The authors suggest a few helpful practical tips from experience:
The medial branch nerve is (more consistent, but not always) in the groove on side of the SAP crossing the transverse process.
It may be covered with an osseous ligament that would require more effective ablation than by conventional RF techniques.
One joint has supply from 2 nerves one level above and same level so a bilateral 4 point surgery may be a norm.
The dorsal ramus and its branches can be ablated from the foramen before it gets to the transverse process. There are also branches that go to the facet from the foramen and there are branches that do not cross the transverse process, but traverse the facet wall and pedicle. It is difficult to see, and often stripped and ablated during foraminoplasty.
Foraminoplasty will likely involve ablation of branches of the dorsal ramus before they exit the foramen to the facet joint. Ablation of the nerves by the Superior articular process will provide axial back pain relief through rhizolysis in addition to foraminal decompression for sciatica.

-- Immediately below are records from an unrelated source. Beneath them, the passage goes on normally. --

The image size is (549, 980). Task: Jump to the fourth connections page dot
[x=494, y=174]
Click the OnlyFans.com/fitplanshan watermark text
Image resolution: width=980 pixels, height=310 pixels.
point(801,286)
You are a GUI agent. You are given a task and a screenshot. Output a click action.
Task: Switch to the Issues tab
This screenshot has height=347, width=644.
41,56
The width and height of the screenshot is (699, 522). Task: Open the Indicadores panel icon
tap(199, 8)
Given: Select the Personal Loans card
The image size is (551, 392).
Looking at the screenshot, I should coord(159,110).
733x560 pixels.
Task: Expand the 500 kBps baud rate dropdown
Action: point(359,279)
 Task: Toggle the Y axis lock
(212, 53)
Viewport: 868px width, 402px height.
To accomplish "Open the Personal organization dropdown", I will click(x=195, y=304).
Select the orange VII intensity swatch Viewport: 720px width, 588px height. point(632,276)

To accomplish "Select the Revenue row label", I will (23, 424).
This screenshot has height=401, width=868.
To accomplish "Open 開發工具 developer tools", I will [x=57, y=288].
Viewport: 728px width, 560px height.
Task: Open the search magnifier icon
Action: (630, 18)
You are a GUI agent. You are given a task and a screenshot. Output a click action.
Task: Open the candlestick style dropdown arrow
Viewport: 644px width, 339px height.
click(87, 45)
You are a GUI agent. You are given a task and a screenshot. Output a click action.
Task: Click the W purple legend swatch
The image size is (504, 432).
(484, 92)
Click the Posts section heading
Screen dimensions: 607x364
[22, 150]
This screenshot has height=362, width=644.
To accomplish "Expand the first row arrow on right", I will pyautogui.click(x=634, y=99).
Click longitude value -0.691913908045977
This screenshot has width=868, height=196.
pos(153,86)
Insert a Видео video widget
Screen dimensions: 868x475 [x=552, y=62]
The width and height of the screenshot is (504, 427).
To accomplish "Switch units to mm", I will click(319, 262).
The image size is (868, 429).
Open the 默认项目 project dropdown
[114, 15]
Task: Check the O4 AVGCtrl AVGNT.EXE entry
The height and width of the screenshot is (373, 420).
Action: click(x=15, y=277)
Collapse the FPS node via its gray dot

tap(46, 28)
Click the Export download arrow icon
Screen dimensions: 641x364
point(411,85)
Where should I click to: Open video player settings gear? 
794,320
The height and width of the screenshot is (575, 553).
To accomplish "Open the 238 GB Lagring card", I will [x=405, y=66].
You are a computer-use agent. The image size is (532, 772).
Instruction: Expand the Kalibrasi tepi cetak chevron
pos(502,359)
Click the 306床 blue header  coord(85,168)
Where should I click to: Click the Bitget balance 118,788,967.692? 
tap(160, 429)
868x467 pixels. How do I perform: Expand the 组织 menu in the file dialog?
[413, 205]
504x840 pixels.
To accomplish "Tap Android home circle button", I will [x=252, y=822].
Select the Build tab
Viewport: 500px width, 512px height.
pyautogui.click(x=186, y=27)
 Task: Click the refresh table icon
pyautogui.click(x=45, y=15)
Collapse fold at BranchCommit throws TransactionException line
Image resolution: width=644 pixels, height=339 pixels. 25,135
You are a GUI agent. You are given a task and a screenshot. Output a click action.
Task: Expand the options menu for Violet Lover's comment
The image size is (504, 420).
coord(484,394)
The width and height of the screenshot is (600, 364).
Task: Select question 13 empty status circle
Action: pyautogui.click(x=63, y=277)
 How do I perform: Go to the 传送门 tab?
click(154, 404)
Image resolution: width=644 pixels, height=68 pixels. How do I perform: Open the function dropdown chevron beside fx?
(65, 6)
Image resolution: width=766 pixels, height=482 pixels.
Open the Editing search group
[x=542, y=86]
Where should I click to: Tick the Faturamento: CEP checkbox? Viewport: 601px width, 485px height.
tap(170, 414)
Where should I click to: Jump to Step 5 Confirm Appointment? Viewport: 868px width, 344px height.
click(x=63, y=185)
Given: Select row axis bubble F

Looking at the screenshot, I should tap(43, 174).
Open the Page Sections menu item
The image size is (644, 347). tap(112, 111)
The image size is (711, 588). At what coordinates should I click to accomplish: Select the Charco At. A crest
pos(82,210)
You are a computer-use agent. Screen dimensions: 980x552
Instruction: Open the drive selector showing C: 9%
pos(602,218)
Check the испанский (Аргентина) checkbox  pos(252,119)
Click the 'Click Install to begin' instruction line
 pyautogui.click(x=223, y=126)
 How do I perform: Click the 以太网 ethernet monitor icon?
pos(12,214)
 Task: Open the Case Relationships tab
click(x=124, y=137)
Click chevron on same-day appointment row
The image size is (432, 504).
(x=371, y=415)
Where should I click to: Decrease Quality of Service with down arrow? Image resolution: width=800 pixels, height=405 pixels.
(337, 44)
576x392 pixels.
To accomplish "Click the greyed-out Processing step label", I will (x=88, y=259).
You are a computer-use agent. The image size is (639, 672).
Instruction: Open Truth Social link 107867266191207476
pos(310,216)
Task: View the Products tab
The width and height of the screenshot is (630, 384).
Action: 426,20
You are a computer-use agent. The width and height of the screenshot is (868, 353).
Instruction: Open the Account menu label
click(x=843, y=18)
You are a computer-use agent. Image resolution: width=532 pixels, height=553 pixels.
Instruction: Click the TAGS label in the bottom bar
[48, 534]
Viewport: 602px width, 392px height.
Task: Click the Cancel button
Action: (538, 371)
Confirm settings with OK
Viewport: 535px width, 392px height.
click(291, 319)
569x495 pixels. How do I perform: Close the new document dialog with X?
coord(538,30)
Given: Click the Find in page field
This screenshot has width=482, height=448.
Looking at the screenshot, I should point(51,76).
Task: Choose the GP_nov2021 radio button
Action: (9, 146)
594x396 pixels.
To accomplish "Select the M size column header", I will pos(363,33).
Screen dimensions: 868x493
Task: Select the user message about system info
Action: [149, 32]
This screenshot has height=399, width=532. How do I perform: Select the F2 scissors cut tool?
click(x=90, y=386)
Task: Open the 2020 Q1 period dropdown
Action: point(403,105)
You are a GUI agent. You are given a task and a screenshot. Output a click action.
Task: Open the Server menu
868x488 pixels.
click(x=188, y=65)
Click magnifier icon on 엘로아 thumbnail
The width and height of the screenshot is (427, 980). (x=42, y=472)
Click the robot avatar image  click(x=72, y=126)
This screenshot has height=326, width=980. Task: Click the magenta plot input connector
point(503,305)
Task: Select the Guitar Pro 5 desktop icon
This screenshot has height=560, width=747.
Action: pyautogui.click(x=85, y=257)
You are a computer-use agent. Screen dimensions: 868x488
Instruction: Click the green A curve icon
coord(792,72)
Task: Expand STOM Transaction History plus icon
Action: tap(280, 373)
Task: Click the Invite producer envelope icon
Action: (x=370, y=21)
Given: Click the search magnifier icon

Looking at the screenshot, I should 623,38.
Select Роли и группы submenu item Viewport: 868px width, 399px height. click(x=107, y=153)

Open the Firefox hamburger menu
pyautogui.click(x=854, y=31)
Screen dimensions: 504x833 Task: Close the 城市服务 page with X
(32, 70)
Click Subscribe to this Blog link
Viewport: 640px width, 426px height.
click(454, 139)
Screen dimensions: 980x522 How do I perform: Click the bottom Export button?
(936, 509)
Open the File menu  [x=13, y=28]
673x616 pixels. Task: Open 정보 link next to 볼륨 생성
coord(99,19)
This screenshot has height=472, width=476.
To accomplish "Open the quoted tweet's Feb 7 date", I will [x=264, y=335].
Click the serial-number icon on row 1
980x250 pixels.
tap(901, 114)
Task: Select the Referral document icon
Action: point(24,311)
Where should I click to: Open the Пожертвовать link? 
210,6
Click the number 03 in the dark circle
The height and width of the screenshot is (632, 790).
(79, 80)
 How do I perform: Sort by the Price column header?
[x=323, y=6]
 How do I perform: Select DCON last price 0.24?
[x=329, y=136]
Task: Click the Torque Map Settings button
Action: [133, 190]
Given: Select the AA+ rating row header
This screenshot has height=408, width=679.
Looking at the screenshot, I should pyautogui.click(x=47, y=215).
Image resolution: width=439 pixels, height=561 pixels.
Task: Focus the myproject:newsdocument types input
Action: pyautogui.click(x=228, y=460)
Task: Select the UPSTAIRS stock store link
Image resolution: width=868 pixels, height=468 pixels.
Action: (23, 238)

When MIS surgical procedures are compared with fluoroscopically guided procedures, the incorporation of an endoscope makes it a surgical procedure that is minimally invasive and surgically effective. It bridges the gap between traditional open surgery and pain management techniques, but is enhanced by endoscopic visualization and guided surgically by appropriate surgical training principles.
Disclosures
Dr. Gore is a consultant to Karl Storz Germany. Dr. Yeung receives royalties on Wolf products (Rhizotomy Instrument Set, Endoscope System).